The NM writes each chunk straight to a temp file on its /opt volume so the master never needs to hold the bytes in memory either.
Correlation, retries, timeouts
- The master assigns a monotonically increasing 64-bit correlation id per request. The NM echoes the id on every response and every install chunk's ack.
- A single operation has a timeout (
chango.master.component.op.timeout.ms, default 120 000). If the NM does not ack within that window the master gives up and returns an error to the admin REST caller. - Long-running ops (install of a multi-GB tarball, slow cluster start) use a longer per-operation timeout configured per provisioner.
KMS envelope on the wire
When chango.kms.internal.protocol.encrypt = true (default), every InternalMessage payload is AES-256-GCM:
- Sender requests a wrapped DEK from chango's KMS provider for the wire key (
internal-protocol). - AES-GCM-encrypts the cleartext payload with the unwrapped DEK and a fresh 96-bit IV.
- Frames the wire payload as
wrappedDek || iv || ciphertext || gcmTag. - Receiver unwraps the DEK and decrypts.
A wrong key (the cluster root secret diverged between master and NM, for example) fails to decrypt with AEADBadTagException. The NM logs the failure and refuses the message — no plaintext fallback.

* Record set:

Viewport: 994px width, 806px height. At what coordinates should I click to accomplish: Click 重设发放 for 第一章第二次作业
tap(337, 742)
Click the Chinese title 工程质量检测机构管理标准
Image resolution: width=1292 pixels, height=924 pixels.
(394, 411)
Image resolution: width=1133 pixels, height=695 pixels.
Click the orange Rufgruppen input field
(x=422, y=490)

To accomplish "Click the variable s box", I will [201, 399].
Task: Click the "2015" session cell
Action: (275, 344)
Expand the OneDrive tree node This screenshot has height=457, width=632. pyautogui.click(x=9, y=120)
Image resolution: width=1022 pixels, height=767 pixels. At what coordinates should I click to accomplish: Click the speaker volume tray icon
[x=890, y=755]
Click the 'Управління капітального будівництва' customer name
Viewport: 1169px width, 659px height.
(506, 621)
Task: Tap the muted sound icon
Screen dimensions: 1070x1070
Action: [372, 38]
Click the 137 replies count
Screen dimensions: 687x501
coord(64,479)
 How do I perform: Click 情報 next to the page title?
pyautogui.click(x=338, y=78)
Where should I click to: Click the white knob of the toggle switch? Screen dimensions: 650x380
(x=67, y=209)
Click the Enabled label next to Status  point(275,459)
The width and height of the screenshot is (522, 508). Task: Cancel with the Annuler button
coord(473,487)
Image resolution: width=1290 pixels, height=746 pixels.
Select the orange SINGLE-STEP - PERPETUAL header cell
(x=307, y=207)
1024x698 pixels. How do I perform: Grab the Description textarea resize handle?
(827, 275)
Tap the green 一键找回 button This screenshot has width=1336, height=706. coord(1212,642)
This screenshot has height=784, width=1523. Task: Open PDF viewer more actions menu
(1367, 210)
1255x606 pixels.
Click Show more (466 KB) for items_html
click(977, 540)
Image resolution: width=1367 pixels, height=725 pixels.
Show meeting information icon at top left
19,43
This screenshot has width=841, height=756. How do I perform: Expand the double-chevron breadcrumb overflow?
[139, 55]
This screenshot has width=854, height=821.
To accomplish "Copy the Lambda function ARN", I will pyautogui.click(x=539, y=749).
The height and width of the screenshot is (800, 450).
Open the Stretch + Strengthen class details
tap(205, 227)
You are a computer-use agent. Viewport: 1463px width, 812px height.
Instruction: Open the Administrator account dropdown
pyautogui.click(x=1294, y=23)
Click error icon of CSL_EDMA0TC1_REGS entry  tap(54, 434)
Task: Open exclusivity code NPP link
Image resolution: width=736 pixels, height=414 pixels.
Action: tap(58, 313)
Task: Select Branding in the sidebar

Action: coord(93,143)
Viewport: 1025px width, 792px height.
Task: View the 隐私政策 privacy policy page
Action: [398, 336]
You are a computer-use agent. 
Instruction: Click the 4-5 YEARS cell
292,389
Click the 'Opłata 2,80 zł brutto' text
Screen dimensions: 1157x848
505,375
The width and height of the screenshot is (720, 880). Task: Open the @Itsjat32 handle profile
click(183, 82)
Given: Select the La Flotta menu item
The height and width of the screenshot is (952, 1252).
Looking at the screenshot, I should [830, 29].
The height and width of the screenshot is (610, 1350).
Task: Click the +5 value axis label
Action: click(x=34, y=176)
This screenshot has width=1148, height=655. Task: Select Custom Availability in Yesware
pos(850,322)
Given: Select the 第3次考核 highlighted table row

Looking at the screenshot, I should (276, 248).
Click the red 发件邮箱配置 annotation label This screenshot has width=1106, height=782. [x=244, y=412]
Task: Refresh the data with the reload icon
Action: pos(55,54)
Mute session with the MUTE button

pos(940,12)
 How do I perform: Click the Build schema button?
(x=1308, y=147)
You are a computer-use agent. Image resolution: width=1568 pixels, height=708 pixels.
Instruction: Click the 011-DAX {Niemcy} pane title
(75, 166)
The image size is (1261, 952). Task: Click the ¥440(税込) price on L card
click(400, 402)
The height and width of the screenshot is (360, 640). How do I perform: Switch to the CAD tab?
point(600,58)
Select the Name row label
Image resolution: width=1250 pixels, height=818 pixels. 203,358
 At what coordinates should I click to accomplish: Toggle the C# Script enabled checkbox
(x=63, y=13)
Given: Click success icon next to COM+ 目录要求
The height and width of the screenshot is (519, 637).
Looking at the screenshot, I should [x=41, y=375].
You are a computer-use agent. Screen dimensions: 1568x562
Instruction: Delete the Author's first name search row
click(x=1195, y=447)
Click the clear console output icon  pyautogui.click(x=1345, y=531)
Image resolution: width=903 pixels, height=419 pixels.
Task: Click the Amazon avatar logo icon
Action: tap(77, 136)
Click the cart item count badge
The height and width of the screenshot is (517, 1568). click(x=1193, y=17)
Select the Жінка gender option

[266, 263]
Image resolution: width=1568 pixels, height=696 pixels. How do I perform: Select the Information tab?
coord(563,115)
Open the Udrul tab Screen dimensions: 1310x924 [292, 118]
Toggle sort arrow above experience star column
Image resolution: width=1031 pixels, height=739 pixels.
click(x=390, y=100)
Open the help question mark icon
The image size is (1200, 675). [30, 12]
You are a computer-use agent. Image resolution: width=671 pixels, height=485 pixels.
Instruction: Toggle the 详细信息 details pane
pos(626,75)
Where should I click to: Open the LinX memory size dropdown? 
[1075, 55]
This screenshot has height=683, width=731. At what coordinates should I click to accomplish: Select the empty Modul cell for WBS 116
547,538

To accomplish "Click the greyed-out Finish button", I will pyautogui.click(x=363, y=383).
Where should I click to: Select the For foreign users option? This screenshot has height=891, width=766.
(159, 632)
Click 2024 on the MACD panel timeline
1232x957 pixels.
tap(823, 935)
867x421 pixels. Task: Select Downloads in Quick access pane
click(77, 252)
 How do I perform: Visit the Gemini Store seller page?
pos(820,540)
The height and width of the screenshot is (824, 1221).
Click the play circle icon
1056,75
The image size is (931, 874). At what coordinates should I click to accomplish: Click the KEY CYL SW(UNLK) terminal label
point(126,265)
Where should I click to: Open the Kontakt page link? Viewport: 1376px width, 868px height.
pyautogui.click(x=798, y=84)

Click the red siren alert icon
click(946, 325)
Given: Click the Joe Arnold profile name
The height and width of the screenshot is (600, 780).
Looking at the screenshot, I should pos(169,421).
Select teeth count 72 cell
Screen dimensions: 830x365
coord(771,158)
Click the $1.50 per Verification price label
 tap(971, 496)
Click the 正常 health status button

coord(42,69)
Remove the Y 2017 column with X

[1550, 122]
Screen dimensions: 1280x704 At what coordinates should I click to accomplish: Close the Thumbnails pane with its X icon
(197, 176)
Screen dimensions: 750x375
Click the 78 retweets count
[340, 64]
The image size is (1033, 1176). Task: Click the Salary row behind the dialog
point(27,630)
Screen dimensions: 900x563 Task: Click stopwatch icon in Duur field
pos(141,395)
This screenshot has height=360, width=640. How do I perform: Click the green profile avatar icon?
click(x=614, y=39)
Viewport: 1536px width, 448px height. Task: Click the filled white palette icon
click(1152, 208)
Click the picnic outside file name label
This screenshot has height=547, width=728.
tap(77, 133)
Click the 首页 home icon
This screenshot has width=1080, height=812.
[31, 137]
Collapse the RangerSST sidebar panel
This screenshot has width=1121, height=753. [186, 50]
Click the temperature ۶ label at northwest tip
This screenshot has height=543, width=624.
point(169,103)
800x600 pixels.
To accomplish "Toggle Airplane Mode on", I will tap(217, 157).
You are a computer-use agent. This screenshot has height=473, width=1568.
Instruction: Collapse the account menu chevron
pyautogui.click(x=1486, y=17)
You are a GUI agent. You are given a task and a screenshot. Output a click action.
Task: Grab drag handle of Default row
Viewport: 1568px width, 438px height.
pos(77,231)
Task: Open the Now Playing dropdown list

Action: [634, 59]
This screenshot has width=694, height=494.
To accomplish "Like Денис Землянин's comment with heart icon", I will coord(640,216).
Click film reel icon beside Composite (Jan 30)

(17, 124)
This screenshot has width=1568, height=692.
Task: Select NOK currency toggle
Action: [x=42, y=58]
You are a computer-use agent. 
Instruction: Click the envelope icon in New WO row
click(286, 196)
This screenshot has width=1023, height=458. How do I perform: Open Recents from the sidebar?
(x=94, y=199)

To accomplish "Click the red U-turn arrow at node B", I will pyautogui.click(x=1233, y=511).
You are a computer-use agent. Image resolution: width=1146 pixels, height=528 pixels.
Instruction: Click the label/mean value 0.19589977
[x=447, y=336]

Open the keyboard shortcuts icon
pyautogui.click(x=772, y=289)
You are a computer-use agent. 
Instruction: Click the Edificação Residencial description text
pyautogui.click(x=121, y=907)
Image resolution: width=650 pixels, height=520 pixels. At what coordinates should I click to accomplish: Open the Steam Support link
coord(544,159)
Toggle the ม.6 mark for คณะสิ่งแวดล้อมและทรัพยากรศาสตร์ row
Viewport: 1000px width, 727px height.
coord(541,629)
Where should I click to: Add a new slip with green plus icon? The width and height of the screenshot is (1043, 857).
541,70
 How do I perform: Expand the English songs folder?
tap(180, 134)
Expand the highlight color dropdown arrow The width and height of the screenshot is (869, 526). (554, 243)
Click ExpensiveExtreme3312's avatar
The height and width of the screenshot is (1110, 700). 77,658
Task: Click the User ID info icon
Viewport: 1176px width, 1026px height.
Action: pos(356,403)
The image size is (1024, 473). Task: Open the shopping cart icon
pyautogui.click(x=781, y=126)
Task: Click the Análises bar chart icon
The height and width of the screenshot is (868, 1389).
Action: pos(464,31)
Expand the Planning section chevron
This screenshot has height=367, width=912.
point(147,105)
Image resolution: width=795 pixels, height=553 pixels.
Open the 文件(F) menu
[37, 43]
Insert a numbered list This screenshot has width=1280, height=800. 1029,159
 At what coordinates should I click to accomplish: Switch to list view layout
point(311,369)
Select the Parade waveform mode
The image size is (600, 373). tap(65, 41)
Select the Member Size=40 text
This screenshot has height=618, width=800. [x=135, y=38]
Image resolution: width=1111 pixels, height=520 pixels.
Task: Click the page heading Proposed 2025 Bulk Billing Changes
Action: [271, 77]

* Exercises:
A) In the protocol passage, what exception does a wrong key cause when decrypting?
B) Please quote the protocol passage, beginning at the words "- A single operation" and stopping after "fresh 96-bit IV.".

* Responses by task:
A) AEADBadTagException

B)
- A single operation has a timeout (
chango.master.component.op.timeout.ms, default 120 000). If the NM does not ack within that window the master gives up and returns an error to the admin REST caller. - Long-running ops (install of a multi-GB tarball, slow cluster start) use a longer per-operation timeout configured per provisioner.
KMS envelope on the wire
When chango.kms.internal.protocol.encrypt = true (default), every InternalMessage payload is AES-256-GCM:
- Sender requests a wrapped DEK from chango's KMS provider for the wire key (
internal-protocol). - AES-GCM-encrypts the cleartext payload with the unwrapped DEK and a fresh 96-bit IV.